Starfish Neuroscience, a neural chip company of Valve founder Gabe Newell, has announced the development of custom chips designed for the next generation, minimally invasive brain computer interfaces.
In a blog update, the company announced that it is working with R&D reader IMEC to create custom, ultra-low power neural chips.
According to Starfish, the chip is targeted at future wireless, battery-free brain implants that can read and stimulate neural activity in multiple regions simultaneously. This is an important requirement for treating complex neurological disorders, including circuit-level dysfunction. It is a “read and write” feature that Newell heard in a previous talk on the subject.
The purpose of this project is to overcome the current limitations of minimally invasive neural interface implants, often bulky, power-hungry and difficult to scale across multiple brain regions.
Current clinical techniques like Elon Musk’s Neuralink (approved by the FDA in 2023) usually focus on single-local interventions in the motor cortex of the brain. In contrast, starfish want to reduce the burden of surgery by miniaturizing them, allowing for easy placement of implants at multiple sites.
And at just 2x4mm, the starfish chip is small. If you’ve never read the Brain Chip spec sheet from a company founded by Gabe Newell in Valve, then Welcome to the Future. Starfish’s first brain chip boasts:
- Low Power: 1.1 MW total power consumption during normal recording
- Physically small: 2 x 4mm (0.3mm pitch BGA)
- Both recording (spikes and LFP) and stimulation (biphasic pulses) are possible
- 32 electrode sites, 16 simultaneous recording channels at 18.75kHz
- One current source for stimulation with any pair of electrodes
- On-board impedance monitoring and stim voltage transient measurements
- Digital on-board data processing and spike detection allow devices to operate through low-bandwidth wireless interfaces.
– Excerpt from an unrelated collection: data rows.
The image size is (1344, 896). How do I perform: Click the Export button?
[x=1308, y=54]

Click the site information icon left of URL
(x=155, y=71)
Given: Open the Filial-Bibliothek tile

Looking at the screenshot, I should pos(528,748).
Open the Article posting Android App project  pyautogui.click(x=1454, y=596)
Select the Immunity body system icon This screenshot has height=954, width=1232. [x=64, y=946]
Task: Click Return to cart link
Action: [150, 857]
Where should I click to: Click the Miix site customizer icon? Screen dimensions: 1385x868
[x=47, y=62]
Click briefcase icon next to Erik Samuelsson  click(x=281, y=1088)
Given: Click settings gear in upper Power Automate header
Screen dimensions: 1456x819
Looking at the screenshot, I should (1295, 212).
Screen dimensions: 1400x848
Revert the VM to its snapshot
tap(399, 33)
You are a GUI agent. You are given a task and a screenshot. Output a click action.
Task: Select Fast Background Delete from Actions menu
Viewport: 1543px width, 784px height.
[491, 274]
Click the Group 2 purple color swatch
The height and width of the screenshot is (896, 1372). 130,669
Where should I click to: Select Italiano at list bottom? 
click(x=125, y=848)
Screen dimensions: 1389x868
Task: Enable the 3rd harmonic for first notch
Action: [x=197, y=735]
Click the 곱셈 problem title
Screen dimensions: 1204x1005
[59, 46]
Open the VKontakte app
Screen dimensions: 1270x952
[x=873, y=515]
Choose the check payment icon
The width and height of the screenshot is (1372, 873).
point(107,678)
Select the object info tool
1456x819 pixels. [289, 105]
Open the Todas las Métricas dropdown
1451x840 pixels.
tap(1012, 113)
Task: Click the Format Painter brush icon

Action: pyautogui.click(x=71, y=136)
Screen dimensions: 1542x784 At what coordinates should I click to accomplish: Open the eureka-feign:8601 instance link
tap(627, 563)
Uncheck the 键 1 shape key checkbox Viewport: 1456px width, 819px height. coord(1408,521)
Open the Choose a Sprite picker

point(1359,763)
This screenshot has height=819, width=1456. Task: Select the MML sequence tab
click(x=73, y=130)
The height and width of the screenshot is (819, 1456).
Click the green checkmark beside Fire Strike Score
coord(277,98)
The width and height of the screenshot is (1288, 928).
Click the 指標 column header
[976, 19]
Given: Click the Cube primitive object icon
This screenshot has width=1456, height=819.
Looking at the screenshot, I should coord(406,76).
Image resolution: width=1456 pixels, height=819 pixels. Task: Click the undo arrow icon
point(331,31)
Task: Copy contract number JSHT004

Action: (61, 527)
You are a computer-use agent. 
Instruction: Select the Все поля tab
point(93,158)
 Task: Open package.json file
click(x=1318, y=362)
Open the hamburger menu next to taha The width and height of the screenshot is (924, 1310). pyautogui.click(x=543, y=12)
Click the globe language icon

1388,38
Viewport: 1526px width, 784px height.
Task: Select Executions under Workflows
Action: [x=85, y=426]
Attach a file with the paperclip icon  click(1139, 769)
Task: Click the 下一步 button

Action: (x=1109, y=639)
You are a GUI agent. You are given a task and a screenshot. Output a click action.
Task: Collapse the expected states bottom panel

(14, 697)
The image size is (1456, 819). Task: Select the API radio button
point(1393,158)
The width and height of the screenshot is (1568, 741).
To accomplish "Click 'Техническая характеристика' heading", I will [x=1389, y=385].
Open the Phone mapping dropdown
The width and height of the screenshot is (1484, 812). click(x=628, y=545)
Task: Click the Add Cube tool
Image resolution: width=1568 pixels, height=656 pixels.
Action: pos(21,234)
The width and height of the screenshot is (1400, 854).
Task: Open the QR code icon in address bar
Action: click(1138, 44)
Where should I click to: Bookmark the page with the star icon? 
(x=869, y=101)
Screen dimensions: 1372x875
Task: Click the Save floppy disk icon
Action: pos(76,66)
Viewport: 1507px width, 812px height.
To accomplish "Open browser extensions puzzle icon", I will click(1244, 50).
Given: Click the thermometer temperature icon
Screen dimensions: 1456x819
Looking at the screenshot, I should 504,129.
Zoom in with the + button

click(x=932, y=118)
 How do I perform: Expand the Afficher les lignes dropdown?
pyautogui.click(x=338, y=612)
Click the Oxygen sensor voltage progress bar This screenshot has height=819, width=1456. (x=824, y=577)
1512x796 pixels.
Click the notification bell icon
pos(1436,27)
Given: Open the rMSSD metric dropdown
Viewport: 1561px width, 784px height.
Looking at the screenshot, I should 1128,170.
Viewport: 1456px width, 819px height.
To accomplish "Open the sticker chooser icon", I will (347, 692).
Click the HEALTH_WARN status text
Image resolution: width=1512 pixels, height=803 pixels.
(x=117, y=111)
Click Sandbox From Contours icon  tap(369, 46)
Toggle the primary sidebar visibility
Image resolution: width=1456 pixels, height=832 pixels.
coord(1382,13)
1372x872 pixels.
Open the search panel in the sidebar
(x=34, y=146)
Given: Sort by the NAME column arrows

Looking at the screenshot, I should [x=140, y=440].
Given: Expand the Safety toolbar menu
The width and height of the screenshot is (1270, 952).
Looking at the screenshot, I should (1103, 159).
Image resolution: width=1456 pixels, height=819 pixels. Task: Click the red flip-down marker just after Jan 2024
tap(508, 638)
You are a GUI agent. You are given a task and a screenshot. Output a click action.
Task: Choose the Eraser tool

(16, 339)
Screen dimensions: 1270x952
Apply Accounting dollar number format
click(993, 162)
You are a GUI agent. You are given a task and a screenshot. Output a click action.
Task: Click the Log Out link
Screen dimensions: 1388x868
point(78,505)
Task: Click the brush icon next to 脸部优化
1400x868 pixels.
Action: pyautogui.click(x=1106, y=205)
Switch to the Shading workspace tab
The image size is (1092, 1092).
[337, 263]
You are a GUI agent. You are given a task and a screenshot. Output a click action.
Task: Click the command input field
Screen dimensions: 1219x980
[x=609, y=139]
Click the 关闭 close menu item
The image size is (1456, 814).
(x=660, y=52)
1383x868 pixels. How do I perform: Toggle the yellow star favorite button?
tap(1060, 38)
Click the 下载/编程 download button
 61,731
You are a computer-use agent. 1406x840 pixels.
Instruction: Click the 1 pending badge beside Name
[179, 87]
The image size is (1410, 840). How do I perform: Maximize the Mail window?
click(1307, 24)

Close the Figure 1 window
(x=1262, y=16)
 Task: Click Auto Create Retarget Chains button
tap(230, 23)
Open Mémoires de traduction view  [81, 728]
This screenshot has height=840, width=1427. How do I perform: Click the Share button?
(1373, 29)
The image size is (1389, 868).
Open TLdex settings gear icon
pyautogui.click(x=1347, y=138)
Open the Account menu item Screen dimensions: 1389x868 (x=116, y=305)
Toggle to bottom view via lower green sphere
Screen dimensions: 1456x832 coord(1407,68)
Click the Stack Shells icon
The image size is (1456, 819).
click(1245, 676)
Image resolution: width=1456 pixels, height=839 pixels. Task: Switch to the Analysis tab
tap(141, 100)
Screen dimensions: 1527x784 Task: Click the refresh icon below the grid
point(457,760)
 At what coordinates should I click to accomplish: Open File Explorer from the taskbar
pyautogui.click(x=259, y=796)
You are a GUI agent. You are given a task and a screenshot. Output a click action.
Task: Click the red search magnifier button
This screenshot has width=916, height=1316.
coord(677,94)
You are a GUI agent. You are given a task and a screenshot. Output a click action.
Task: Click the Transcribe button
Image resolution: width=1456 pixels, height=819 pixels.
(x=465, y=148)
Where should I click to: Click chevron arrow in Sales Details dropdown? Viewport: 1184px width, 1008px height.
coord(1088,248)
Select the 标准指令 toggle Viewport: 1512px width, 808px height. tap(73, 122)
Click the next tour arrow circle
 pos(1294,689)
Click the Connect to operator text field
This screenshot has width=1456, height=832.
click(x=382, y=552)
- Manufactured with the TSMC 55NM process
But it’s still in the early days. The company is currently looking for early stage collaborators, especially dense people, working with wireless power delivery, communications and implantable neural devices, to explore new applications for the technology ahead of expected availability in the second half of 2025.
As Newell has long suggested, the real possibility goes beyond medicine, saying in 2023 “we’re way closer to the ‘matrix’ than people perceive.”
“I think connecting people’s motor cortex and visual cortex is much easier than I expected, and reading and writing someone’s motor cortex is a much easier problem than people feel “cold.” “And I didn’t guess that before going into it. Your brain has a really good interface for some things and the Kuldi interface for doing other things has a very good interface. And the fact that your immune system is involved in recognition of temperature is that there are all kinds of brains in the brain that are involved in the sensations of your brain.
In 2019, before leaving the valve, the company’s leading experimental psychologist, Mike Unbinder, also gave insight into how the Brain-Computer Interface informs immersive games.
“You can measure your response to stimuli within the game. And while you’re not always starting to get (data) and surely (data) and you’re starting to think about what you want to know about your players. There’s a long list of things you can get right now with current technology, current generation analysis, and current generation experiments.” Brain-Computer Interfaces: One Possible Future About How We Play.
Thank you to Brad “Sadilyitsbradley” Lynch for turning us into the news.